Thursday, January 22, 2009

A War Movie Worth Watching

The face of civilian fear

Director Ryan Little's recreation of the scene at 1944 Malmedy Massacre
I am not a fan of war movies, but this independent film is worth watching, and, in the context of historical studies of the 20th century, and World War II in particular, is suitable even for young people. It follows the attempts of a British paratrooper and four American soldiers to survive behind enemy lines with no food and few weapons in the freezing central European winter. Their mission is deliver intelligence on German troop movements to the American forces that will soon meet the Germans in the Battle of the Bulge. The four Americans are survivors of the infamous Malmedy Massacre of December 1944, which occurred when Nazi gunners opened fire on 140 U.S. prisoners of war outside the village of Malmedy, Belgium, killing more than 80 of them. It was filmed for less than $1 million in the forests of Utah, and won more than a dozen awards for best picture of the year following its 2005 release.

The four Americans and their British companion survive in no small part as the result of the succor of a Belgian woman and her daughter, who are the only female characters in the film. Ready to stab the sergeant when he first enters her home, she willingly provides food and shelter when she realizes that he is an American. Once again, we have an answer to the question “what if troops were marching into your neighbor: What flag would you like to see flying over them?”

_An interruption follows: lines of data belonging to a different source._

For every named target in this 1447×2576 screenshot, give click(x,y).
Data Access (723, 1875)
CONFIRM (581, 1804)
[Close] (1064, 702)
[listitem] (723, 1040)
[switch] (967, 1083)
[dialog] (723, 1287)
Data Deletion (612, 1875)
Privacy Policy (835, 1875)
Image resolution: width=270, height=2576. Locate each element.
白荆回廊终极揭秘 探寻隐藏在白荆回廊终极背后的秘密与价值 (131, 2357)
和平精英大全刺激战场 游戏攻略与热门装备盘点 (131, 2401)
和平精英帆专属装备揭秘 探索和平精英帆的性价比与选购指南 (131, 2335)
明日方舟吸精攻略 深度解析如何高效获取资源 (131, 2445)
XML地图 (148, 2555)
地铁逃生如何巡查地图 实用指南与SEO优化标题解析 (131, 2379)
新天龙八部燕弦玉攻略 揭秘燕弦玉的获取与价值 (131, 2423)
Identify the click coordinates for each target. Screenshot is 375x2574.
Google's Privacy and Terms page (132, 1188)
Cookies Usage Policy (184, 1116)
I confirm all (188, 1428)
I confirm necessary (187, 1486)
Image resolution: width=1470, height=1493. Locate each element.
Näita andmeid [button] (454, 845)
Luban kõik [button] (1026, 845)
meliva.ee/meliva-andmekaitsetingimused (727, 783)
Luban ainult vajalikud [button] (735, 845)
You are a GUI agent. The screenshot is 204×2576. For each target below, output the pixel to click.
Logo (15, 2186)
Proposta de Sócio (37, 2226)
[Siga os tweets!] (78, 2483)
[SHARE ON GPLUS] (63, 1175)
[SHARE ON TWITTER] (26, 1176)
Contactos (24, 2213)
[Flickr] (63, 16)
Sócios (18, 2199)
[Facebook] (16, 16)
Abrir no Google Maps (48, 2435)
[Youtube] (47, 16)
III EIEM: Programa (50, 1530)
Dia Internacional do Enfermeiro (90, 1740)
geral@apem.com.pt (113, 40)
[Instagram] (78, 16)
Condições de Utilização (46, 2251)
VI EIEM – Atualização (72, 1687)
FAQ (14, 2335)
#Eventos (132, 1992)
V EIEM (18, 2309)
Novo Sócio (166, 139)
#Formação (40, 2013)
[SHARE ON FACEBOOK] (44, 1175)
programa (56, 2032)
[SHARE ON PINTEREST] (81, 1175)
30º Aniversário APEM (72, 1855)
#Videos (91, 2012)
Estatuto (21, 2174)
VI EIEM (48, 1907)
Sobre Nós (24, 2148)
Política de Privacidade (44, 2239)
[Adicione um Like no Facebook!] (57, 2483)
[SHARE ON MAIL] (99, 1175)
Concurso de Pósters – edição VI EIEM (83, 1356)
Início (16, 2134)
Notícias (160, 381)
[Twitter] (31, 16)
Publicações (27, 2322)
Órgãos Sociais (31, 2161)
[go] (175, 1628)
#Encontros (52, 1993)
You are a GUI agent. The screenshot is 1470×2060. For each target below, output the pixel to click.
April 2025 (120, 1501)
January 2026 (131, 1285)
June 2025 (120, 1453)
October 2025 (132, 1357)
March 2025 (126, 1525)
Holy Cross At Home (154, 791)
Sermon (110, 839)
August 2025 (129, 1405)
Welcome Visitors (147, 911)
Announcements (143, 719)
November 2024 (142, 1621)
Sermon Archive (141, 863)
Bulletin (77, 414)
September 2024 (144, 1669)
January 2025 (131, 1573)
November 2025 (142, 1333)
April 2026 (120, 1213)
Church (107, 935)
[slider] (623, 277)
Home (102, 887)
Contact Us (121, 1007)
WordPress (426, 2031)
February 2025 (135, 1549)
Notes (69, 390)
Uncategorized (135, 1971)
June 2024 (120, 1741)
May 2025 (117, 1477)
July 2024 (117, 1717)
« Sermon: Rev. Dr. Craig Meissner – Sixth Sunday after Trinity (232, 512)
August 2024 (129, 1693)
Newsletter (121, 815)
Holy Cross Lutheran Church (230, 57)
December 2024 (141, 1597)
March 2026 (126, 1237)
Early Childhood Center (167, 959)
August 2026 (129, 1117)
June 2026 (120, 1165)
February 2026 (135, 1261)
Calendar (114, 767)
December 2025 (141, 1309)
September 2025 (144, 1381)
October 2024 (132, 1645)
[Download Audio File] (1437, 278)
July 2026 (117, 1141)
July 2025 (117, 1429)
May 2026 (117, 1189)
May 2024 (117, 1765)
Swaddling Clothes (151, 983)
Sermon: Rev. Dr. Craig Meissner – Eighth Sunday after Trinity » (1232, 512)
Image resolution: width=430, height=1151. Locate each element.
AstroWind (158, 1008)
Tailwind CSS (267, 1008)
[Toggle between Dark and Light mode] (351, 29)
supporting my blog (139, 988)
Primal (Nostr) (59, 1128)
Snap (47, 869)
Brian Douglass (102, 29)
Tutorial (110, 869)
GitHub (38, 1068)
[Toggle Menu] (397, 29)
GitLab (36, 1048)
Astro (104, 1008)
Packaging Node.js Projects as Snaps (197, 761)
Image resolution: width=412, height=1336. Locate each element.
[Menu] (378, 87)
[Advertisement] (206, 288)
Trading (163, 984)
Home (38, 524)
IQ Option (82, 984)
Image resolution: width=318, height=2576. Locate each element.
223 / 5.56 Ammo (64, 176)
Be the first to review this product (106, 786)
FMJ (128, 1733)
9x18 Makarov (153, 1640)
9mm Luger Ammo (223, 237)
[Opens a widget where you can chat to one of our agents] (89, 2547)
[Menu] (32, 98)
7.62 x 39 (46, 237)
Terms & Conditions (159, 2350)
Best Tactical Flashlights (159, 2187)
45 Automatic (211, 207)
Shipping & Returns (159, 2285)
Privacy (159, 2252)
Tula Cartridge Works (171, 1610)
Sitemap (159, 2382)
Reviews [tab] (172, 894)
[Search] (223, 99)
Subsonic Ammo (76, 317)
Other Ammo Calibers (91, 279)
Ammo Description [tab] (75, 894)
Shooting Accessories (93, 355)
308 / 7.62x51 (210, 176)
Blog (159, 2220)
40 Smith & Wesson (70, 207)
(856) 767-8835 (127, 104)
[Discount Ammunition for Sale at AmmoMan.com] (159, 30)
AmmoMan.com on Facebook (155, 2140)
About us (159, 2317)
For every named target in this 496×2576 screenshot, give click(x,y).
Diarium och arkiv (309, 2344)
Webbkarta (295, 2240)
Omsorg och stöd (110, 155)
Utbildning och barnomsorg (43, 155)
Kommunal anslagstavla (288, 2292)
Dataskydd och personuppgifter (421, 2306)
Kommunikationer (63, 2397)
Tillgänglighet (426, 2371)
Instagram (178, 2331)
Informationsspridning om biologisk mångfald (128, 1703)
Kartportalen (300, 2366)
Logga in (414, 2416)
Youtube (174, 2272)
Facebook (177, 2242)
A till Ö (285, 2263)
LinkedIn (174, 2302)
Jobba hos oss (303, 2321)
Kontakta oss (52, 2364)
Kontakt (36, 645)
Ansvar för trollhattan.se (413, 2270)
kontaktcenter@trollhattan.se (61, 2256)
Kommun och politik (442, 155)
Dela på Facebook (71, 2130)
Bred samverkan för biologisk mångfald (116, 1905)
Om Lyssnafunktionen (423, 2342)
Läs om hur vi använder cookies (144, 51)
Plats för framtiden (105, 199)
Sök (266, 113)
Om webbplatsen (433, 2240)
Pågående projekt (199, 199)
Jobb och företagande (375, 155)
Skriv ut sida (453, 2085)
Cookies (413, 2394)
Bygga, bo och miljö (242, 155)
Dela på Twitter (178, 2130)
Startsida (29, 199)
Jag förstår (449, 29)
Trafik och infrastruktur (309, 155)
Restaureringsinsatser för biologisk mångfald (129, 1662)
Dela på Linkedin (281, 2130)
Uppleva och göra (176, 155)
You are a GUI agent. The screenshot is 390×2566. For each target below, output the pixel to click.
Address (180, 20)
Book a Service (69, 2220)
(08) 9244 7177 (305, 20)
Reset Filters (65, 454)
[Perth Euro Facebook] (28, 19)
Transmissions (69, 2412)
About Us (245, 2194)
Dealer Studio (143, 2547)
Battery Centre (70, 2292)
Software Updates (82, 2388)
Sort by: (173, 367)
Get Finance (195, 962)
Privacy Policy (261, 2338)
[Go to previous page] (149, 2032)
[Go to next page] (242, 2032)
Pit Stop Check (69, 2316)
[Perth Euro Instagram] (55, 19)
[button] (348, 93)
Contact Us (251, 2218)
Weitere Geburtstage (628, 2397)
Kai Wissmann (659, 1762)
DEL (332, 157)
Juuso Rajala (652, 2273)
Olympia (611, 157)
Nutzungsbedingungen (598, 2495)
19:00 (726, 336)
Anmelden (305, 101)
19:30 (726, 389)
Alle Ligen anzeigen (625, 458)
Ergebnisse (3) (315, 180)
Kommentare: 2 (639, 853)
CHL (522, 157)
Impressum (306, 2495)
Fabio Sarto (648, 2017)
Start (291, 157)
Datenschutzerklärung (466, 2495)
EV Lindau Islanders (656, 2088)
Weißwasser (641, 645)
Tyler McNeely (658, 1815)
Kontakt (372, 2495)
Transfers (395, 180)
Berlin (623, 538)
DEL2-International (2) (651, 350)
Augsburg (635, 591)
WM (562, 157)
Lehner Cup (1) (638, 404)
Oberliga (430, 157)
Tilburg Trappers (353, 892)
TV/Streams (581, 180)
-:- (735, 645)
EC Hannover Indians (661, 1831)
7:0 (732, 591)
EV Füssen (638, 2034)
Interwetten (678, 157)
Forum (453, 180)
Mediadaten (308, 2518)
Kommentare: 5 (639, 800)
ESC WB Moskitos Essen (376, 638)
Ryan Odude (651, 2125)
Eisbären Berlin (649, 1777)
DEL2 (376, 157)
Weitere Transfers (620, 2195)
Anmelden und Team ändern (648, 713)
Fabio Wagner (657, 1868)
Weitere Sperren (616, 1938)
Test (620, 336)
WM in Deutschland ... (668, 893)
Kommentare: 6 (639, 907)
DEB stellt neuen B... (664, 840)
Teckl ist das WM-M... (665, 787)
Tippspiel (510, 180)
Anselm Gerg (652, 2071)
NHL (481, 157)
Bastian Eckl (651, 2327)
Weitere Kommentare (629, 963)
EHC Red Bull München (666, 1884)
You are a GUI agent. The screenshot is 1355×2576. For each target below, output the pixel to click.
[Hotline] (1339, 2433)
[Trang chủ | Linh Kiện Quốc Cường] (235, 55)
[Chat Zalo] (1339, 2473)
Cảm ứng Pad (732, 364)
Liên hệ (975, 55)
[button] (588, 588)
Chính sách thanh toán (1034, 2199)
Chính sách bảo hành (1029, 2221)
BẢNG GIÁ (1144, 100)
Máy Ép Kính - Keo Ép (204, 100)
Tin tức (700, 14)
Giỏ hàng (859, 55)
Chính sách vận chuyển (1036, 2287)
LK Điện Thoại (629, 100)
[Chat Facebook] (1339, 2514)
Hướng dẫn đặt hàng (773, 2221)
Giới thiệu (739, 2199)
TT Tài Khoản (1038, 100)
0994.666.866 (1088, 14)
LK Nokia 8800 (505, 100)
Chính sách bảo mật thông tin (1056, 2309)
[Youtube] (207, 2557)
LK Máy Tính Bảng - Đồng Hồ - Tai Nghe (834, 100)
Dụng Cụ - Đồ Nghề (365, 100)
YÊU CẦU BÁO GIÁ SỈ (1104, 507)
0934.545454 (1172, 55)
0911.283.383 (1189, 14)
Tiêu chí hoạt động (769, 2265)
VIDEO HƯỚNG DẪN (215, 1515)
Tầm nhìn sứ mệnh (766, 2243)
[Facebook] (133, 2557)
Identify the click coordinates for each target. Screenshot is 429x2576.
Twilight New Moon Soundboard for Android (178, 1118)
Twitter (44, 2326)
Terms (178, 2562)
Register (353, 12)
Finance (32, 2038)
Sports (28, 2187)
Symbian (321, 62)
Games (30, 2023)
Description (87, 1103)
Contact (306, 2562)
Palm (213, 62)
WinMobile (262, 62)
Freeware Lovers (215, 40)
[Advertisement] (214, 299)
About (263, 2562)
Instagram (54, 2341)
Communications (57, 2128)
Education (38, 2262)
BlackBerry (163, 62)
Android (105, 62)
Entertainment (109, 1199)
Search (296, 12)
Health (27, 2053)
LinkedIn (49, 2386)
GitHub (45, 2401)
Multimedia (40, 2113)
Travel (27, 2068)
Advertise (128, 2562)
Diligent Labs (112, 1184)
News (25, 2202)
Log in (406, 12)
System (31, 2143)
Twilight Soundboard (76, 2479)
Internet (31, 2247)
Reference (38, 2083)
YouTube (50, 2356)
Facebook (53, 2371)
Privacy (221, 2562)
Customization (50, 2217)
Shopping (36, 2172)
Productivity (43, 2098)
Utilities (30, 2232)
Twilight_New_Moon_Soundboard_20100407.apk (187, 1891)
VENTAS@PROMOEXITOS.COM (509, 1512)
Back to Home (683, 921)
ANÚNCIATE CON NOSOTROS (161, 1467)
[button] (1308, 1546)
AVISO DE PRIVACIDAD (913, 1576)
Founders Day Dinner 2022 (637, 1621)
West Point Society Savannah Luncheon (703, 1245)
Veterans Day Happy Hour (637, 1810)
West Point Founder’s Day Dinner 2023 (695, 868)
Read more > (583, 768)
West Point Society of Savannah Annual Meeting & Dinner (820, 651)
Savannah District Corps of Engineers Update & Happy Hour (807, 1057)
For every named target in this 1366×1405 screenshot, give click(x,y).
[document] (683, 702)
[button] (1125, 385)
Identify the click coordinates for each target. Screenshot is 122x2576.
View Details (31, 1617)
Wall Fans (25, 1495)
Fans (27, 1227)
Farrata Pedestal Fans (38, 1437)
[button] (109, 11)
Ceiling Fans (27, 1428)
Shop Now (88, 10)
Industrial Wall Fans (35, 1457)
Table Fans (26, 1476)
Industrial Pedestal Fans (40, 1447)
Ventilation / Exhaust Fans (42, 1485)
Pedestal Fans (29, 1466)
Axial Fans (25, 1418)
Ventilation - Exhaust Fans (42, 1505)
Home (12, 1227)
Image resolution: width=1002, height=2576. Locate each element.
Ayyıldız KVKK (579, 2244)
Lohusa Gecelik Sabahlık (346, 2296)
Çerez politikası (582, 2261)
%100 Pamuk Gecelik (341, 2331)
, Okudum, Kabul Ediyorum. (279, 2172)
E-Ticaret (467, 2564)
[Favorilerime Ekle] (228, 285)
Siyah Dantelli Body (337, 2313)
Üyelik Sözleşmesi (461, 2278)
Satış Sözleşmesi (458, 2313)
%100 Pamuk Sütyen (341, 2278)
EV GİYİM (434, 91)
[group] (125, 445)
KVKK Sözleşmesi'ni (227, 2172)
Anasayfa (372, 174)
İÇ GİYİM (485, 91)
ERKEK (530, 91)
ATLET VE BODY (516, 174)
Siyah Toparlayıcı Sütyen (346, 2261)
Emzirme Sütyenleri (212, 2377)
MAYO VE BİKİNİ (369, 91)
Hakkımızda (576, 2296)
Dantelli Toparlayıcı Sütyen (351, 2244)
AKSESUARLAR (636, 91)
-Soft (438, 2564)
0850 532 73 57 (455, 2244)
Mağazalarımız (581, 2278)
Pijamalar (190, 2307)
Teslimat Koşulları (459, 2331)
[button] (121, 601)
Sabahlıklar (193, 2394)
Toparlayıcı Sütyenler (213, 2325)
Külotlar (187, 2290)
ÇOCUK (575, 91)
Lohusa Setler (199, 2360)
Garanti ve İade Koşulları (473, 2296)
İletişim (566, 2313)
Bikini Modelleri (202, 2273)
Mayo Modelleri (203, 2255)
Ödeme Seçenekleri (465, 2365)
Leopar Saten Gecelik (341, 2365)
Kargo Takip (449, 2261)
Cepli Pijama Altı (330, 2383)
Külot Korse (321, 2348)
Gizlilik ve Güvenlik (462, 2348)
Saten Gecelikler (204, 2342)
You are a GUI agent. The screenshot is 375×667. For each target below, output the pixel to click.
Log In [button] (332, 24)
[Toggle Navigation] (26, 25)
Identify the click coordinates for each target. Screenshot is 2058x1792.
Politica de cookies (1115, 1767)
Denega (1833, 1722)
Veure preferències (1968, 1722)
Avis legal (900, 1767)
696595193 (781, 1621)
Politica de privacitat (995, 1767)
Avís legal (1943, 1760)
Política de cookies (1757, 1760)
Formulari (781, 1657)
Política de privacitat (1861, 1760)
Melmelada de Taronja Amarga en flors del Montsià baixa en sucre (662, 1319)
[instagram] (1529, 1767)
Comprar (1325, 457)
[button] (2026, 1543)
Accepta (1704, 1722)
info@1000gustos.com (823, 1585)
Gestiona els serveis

The Motion Picture Association of America originally gave Saints and Soldiers an R rating, citing a desire to protect younger viewers who might identify with its American heroes from the trauma of seeing their bloody deaths on film. Director Ryan Little reports that he “went to war with the MPAA to find out what it was that we did that constituted an R rating…. And again, it came to personalized violence. They said, you care about these characters, and you see them die in a horrific way [so it] is worthy of this rating.” Ryan edited the film to garner a PG-13 rating for commercial release. It remains realistically, though not gratuitously, violent, and therefore does require parental guidance. However, the emotional range of the film, which moves deftly across themes of guilt, remorse, faith, courage, and redemption, carries the viewer far above the horrors of war that it depicts.